The researchers looked for correlations between microbiological detection of the virus on hands and surfaces and transmission to household contacts.
Nieves Derqui, first author for the study, from Imperial College London's NIHR HPRU in Respiratory Infections, said, "In houses in which we found the virus on surfaces and the hands of participants, infection among contacts, and thus transmission, was significantly higher."
After accounting for other potentially influential factors such as sex, vaccination status, underlying illnesses, and contacts' relationship to the primary case, the researchers found that if the virus was detected on primary cases' hands, then contacts in their household were 1.7 times more likely to get infected than those in households where primary cases did not have the virus on their hands.
Similarly, the presence of virus on primary cases' hands was associated with a three times greater risk of contacts in the household having a positive hand-swab, and in turn, contacts with the virus on their hands were twice as likely to become infected with COVID-19.
If virus was present on frequently touched surfaces in the household, contacts were 3.8 times more likely to have detectable virus on their hands and 1.7 times more likely to be infected, i.e. to have a PCR-positive URT-swab.
Among the contacts who were initially uninfected but became infected with COVID-19 during the study, six had positive hand or household surface swabs prior to becoming infected. This supports the directionality of transmission being from household surfaces and contacts' hands to their nose and throat.
Whole genome sequencing of the 25 primary cases and their respective contacts where this was possible confirmed that each primary case-contact pair was infected with the same SARS-CoV-2 strain, confirming household transmission between primary cases and their respective contacts.
Professor Lalvani said, "My team's Herculean logistical undertaking during the challenging circumstances at the height of the pandemic in real-life households strongly supports the theory that SARS-CoV-2 transmission from contaminated surfaces and hands does occur in households.
With successive new variants likely to spread widely despite booster vaccinations, the simple, easily applicable public health interventions and messaging underpinned by our evidence are a valuable, risk-free and timely addition to the toolkit for living safely with COVID-19.
"Our new understanding of the pathways of household transmission now enables us to prioritize simple measures to interrupt spread of the virus.
Our data strongly suggest that as well as frequent handwashing, decontamination of frequently touched surfaces could prevent transmission."

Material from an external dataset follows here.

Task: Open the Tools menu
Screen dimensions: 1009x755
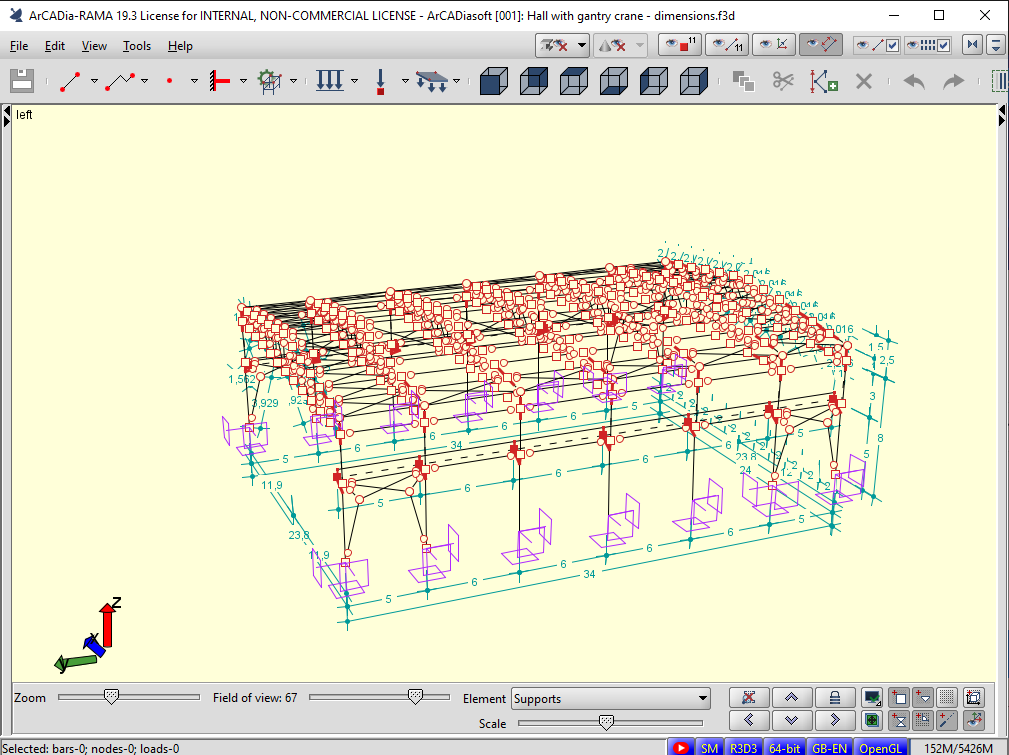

Despite the important findings, the researchers note that this is an observational study and as such cannot prove causation. Moreover, since household air was not systematically sampled, airborne transmission cannot be ruled out.
They also acknowledge that non-white ethnicities and older age groups were under-represented in the study and their results were limited to the pre-alpha and alpha variants, so the results may not apply to other groups or more recent and infectious variants.